Bioinformatics Asked by jared_mamrot on February 12, 2021
I would like to compare mutational signatures1 in patients from different studies, however some studies are based on exome seq (i.e. ~20,000 coding variants) and some are from whole genome seq (i.e. ~22,000 coding variants) – is there a way to ‘downsample’ WGS data to better reflect WES data and effectively ‘ignore’ the coordinates of those ~2000 coding variants in the VCF files?

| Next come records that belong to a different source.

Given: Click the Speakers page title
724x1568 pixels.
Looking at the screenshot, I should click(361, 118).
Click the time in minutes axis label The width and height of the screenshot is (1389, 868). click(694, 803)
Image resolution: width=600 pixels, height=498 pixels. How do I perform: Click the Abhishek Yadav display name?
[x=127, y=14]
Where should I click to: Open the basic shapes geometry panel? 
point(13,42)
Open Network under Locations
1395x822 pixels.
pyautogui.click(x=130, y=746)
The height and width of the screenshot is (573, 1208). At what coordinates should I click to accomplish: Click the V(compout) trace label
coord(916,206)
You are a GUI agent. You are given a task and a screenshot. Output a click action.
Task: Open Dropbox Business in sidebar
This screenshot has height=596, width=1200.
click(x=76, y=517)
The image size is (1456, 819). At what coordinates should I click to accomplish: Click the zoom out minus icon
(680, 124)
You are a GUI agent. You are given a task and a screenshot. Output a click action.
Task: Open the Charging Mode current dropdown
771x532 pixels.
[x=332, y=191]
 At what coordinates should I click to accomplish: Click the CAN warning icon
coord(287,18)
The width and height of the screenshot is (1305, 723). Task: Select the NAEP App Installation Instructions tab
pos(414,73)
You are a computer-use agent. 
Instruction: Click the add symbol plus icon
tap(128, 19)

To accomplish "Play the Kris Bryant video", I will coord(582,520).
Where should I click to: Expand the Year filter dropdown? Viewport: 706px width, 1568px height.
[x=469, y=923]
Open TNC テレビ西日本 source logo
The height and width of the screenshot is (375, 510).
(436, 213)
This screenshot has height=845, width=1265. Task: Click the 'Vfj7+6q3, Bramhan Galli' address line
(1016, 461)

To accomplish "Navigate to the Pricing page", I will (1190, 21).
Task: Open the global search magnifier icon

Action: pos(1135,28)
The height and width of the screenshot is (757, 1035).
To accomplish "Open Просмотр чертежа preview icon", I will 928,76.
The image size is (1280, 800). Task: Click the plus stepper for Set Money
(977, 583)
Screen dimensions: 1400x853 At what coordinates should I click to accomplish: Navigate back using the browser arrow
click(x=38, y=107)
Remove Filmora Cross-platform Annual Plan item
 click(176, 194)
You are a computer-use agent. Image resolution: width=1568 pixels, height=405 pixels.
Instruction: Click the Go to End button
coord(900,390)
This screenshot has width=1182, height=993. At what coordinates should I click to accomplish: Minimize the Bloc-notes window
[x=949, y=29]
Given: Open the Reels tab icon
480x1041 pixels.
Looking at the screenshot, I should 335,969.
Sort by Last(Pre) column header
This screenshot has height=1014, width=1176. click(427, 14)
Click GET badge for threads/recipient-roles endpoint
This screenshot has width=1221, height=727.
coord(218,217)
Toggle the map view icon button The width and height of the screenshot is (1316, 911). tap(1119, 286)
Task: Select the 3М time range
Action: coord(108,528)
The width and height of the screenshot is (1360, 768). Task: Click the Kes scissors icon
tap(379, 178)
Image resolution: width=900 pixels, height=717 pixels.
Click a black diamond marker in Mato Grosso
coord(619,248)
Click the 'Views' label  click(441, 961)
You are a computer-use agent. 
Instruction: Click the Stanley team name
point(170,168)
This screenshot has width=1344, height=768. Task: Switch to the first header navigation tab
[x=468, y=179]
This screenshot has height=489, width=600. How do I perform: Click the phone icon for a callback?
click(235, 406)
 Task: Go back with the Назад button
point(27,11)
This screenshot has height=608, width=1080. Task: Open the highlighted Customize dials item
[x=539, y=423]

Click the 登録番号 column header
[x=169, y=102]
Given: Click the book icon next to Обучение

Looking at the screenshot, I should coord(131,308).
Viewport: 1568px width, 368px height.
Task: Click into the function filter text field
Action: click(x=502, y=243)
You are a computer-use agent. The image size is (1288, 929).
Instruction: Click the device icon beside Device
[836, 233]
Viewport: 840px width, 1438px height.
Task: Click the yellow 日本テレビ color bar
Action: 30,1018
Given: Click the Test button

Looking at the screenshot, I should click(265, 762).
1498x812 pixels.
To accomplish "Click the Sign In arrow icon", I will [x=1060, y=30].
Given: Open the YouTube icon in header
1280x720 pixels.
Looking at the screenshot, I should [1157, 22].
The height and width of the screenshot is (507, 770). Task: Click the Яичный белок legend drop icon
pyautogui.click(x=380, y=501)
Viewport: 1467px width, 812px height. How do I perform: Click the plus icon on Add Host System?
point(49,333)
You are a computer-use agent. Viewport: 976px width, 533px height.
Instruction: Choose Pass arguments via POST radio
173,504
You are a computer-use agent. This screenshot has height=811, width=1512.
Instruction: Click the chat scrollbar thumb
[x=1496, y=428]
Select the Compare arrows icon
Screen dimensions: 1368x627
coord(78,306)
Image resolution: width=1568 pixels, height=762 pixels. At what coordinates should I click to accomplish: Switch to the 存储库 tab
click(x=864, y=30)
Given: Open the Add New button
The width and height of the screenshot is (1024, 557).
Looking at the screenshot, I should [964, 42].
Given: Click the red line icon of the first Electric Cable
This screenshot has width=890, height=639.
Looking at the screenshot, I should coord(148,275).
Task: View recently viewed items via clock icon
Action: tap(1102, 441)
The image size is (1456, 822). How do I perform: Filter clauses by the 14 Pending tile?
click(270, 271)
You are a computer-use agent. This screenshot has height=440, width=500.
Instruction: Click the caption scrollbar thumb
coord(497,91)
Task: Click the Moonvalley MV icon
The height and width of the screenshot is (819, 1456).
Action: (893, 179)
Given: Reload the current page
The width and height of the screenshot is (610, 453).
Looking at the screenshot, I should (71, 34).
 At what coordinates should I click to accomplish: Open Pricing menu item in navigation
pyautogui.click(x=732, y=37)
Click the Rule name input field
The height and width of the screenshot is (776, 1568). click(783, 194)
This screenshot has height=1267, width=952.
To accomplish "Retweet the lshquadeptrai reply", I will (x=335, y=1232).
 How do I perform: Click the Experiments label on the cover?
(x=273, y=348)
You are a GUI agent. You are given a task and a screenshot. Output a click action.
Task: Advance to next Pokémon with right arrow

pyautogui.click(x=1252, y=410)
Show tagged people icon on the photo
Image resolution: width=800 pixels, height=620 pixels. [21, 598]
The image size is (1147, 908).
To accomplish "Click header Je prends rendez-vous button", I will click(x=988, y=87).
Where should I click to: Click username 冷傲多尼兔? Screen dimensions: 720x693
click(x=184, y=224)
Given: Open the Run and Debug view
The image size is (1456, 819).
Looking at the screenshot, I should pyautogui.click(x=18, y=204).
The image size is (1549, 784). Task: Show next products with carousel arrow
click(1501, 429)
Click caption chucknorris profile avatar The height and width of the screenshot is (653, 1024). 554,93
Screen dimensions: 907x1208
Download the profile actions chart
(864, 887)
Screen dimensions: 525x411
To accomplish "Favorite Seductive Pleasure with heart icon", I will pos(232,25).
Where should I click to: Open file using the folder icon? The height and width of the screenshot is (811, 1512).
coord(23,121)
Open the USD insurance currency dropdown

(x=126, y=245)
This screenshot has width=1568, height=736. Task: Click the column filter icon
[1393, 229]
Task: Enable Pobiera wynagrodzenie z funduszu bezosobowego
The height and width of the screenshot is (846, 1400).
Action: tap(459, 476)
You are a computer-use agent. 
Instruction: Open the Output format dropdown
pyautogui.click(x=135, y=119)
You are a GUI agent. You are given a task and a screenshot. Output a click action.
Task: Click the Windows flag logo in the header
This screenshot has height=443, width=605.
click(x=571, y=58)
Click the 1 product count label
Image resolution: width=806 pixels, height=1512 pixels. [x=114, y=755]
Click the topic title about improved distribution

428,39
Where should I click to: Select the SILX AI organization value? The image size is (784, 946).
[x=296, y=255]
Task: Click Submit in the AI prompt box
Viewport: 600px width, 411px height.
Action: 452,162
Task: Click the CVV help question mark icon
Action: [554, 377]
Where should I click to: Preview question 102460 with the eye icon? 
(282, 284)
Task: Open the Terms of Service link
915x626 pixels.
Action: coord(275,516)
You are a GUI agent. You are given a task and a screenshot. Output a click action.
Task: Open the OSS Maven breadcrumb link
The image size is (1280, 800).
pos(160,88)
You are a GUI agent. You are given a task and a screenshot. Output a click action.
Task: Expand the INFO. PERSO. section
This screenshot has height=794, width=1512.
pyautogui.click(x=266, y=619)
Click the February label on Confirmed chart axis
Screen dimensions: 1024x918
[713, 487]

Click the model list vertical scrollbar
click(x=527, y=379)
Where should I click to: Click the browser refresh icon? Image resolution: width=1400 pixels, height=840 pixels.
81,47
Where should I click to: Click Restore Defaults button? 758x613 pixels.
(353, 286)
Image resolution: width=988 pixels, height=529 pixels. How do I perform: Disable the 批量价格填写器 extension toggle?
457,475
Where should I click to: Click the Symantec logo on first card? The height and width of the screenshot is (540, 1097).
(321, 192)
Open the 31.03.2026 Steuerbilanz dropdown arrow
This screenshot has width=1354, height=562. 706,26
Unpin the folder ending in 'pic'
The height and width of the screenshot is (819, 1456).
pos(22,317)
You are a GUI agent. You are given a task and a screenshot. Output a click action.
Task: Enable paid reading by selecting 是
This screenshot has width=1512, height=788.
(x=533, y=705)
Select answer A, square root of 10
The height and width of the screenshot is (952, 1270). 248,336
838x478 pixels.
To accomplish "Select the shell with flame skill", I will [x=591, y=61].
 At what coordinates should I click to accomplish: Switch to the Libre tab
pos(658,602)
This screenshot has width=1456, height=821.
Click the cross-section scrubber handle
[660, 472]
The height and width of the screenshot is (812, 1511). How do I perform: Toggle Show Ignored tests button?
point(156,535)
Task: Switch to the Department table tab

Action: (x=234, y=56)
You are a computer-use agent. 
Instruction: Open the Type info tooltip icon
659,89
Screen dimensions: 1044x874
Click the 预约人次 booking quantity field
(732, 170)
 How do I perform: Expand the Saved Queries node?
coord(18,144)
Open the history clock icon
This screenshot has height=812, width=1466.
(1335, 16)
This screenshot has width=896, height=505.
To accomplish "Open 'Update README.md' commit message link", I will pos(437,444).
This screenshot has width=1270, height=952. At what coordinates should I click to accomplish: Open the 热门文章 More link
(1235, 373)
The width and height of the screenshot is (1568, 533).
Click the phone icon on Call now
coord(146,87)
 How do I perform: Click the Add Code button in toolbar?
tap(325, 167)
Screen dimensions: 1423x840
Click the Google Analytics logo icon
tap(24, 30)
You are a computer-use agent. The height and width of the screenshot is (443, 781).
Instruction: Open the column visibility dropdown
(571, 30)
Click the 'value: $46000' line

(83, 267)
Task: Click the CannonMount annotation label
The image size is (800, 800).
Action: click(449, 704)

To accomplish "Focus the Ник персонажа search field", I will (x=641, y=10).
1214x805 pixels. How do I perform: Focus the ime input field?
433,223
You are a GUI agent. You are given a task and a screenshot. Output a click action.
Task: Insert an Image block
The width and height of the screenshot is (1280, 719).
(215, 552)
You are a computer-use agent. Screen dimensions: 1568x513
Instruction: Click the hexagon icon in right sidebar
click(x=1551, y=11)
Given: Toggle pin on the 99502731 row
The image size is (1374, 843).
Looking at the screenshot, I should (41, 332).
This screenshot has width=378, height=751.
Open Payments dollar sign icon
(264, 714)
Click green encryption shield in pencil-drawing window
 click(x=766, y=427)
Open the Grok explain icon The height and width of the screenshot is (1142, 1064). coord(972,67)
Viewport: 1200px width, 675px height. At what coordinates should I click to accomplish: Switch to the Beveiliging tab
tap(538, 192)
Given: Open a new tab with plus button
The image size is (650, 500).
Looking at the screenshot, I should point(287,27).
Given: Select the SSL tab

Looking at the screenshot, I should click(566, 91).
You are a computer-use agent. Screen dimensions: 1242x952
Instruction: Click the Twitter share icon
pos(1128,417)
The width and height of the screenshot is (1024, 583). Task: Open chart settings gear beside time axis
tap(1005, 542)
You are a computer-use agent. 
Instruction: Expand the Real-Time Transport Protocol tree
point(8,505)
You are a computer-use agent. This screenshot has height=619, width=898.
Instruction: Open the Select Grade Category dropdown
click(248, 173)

1Alexandrov, L.B., Kim, J., Haradhvala, N.J., Huang, M.N.,
Ng, A.W.T., Wu, Y., Boot, A., Covington, K.R., Gordenin, D.A.,
Bergstrom, E.N. and Islam, S.A., 2020. The repertoire of mutational
signatures in human cancer. Nature, 578(7793), pp.94-101.
bcftools would be my choice, I'm sure bedtools could do the trick, too. Something along this
bcftools view --regions-file
or --targets, --regions-file might require a tabix index.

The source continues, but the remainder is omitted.